**Exercise data**.
__________________________________________________

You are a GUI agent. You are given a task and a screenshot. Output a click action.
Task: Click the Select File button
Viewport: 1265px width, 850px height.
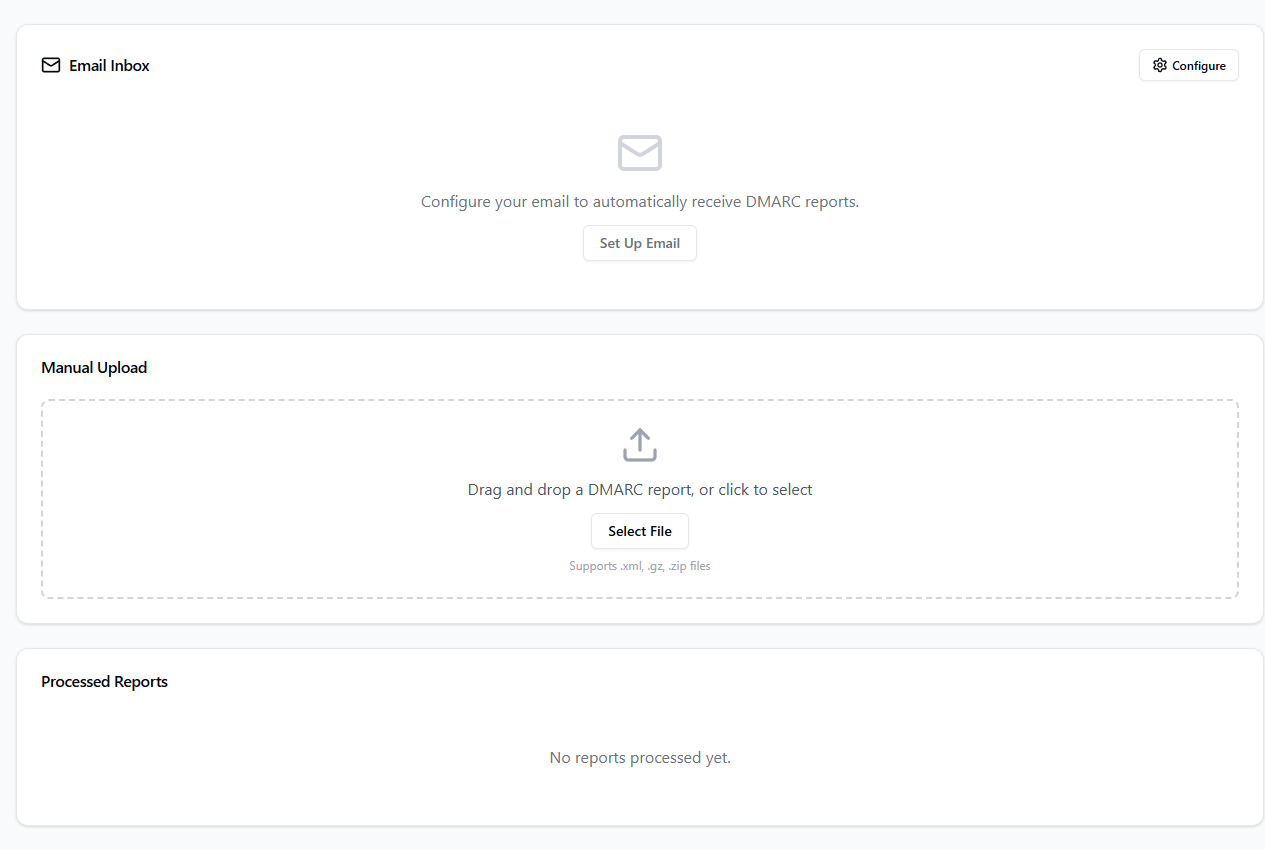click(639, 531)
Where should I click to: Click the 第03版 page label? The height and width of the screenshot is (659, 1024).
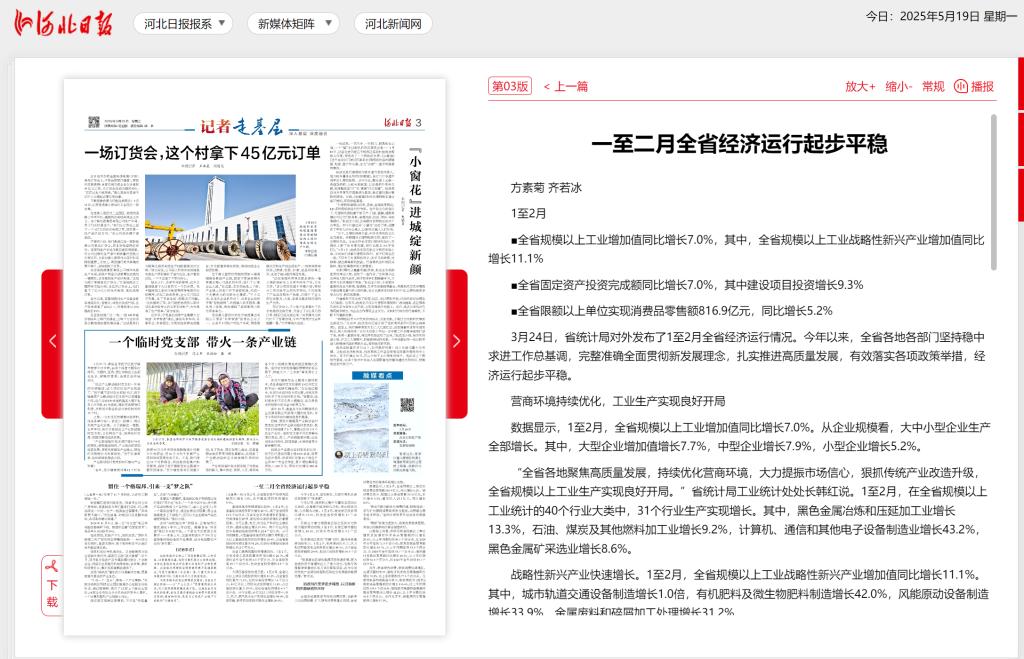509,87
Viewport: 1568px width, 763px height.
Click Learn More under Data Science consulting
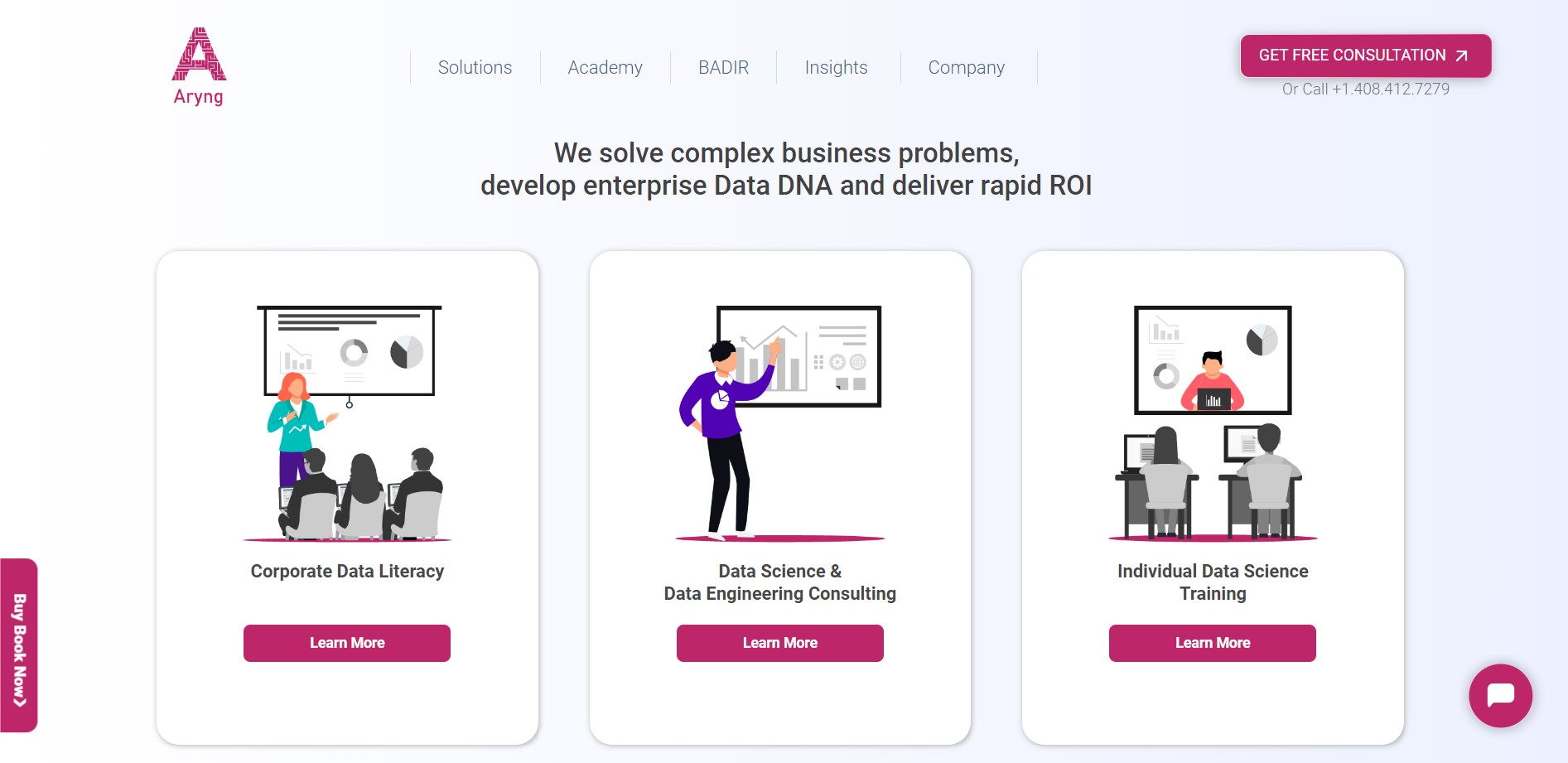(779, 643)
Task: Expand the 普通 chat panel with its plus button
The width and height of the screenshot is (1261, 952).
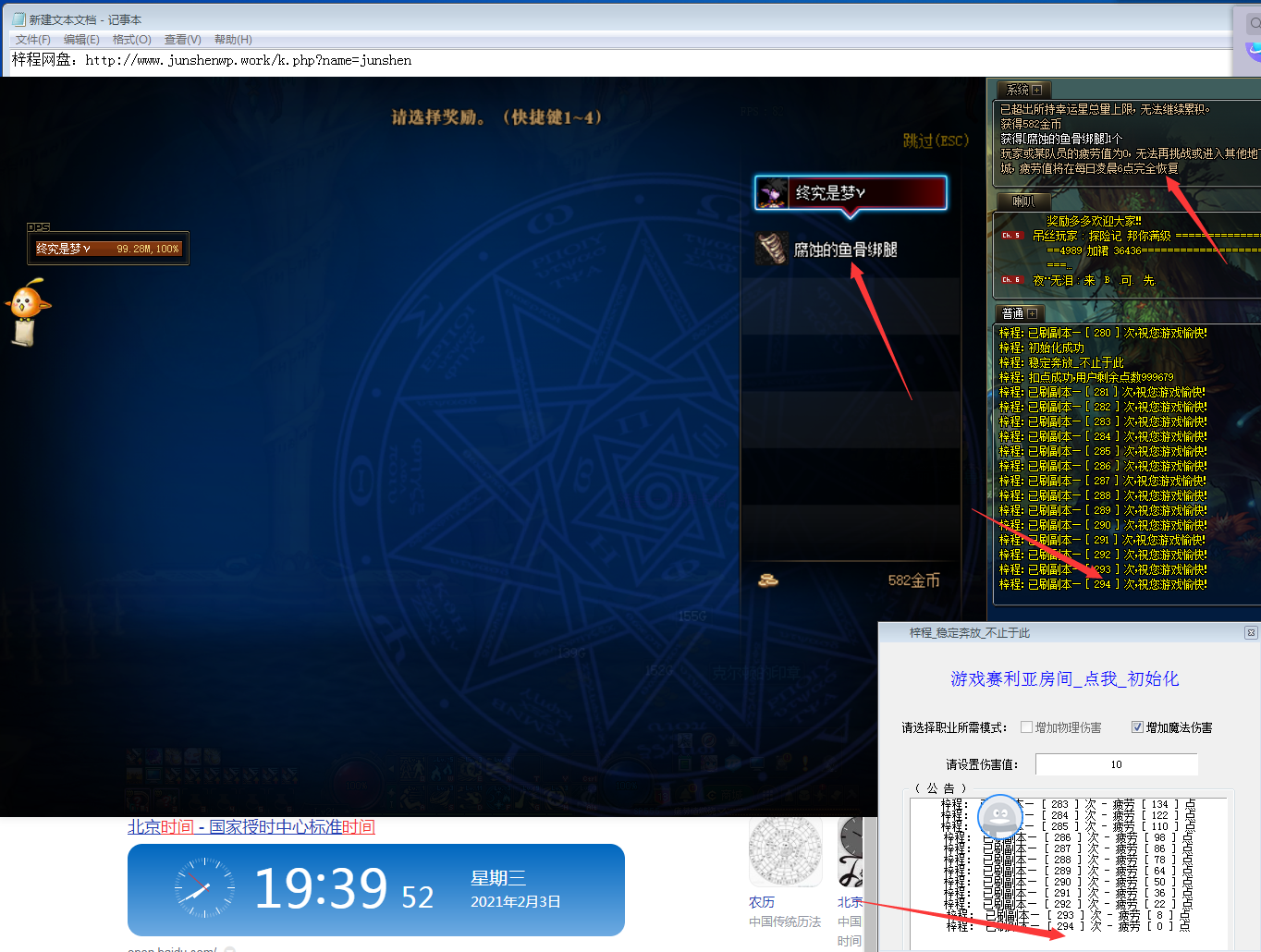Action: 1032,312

__________________________________________________

**Task directions**. The output must start at the line holding "Task: Expand the", end at the last line of the listing above, and show each line exactly; please omit all pictures.

**Exercise answer**.
Task: Expand the 普通 chat panel with its plus button
The width and height of the screenshot is (1261, 952).
Action: 1032,312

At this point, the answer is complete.